On the dependence of galaxy morphologies on galaxy mergers

TL;DR

This study examines how galaxy mergers influence galaxy morphology, comparing different modeling approaches and observational data to understand spheroid formation and the limitations posed by current uncertainties.

Contribution

It introduces new prescriptions for merger-driven bulge formation based on hydrodynamical simulations and compares these with standard models and observations.

Findings

New merger prescriptions reduce bulge formation efficiency.

Uncertainties in observational data limit model constraints.

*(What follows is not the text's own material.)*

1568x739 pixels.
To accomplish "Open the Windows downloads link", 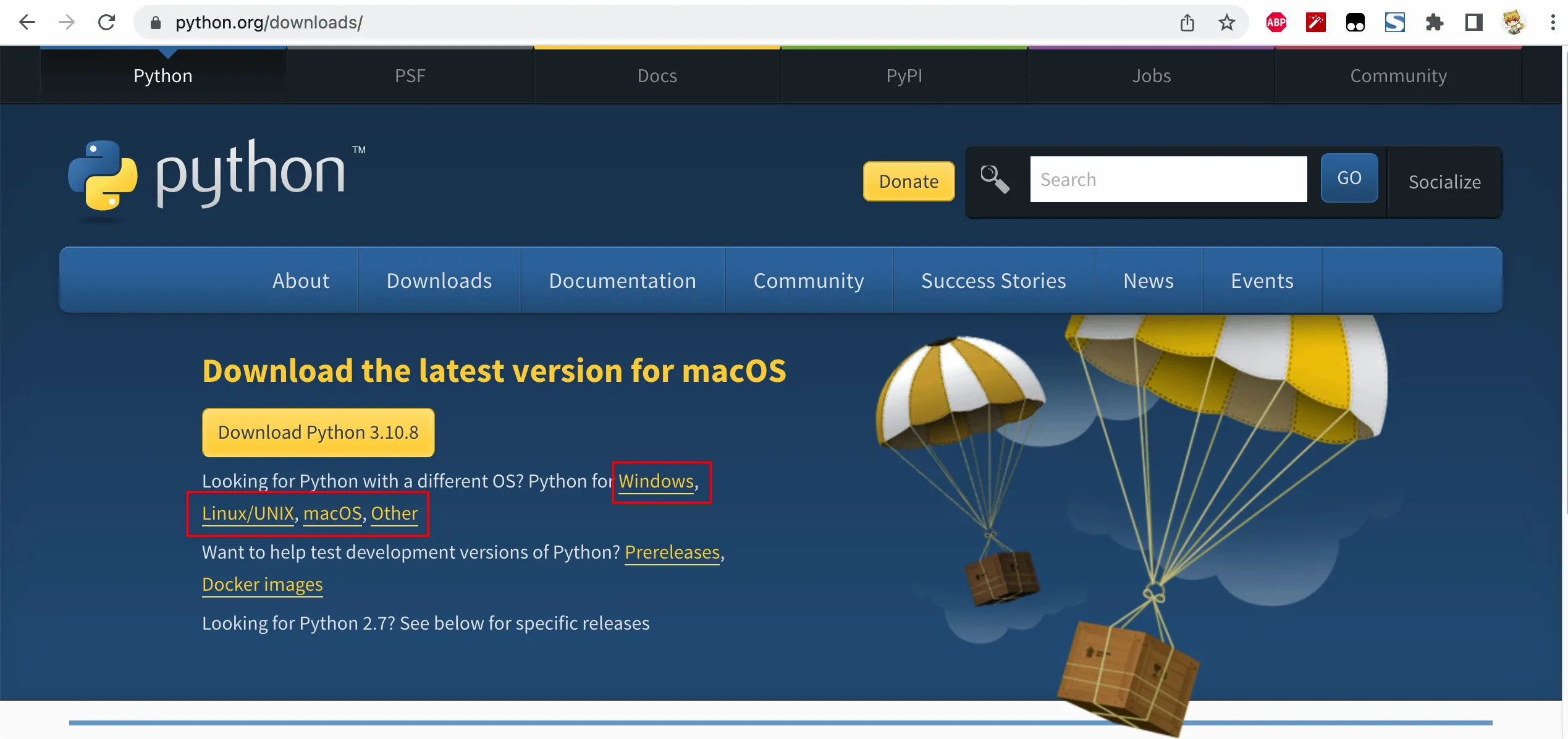I will 655,481.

Main discrepancy lies in the distribution of galaxy types by stellar mass.

Abstract

The distribution of galaxy morphological types is a key test for models of galaxy formation and evolution, providing strong constraints on the relative contribution of different physical processes responsible for the growth of the spheroidal components. In this paper, we make use of a suite of semi-analytic models to study the efficiency of galaxy mergers in disrupting galaxy discs and building galaxy bulges. In particular, we compare standard prescriptions usually adopted in semi-analytic models, with new prescriptions proposed by Kannan et al., based on results from high-resolution hydrodynamical simulations, and we show that these new implementations reduce the efficiency of bulge formation through mergers. In addition, we compare our model results with a variety of observational measurements of the fraction of spheroid-dominated galaxies as a function of stellar and halo mass, showing that the present uncertainties in the data represent an important limitation to our understanding of spheroid formation. Our results indicate that the main tension between theoretical models and observations does not stem from the survival of purely disc structures (i.e. bulgeless galaxies), rather from the distribution of galaxies of different morphological types, as a function of their stellar mass.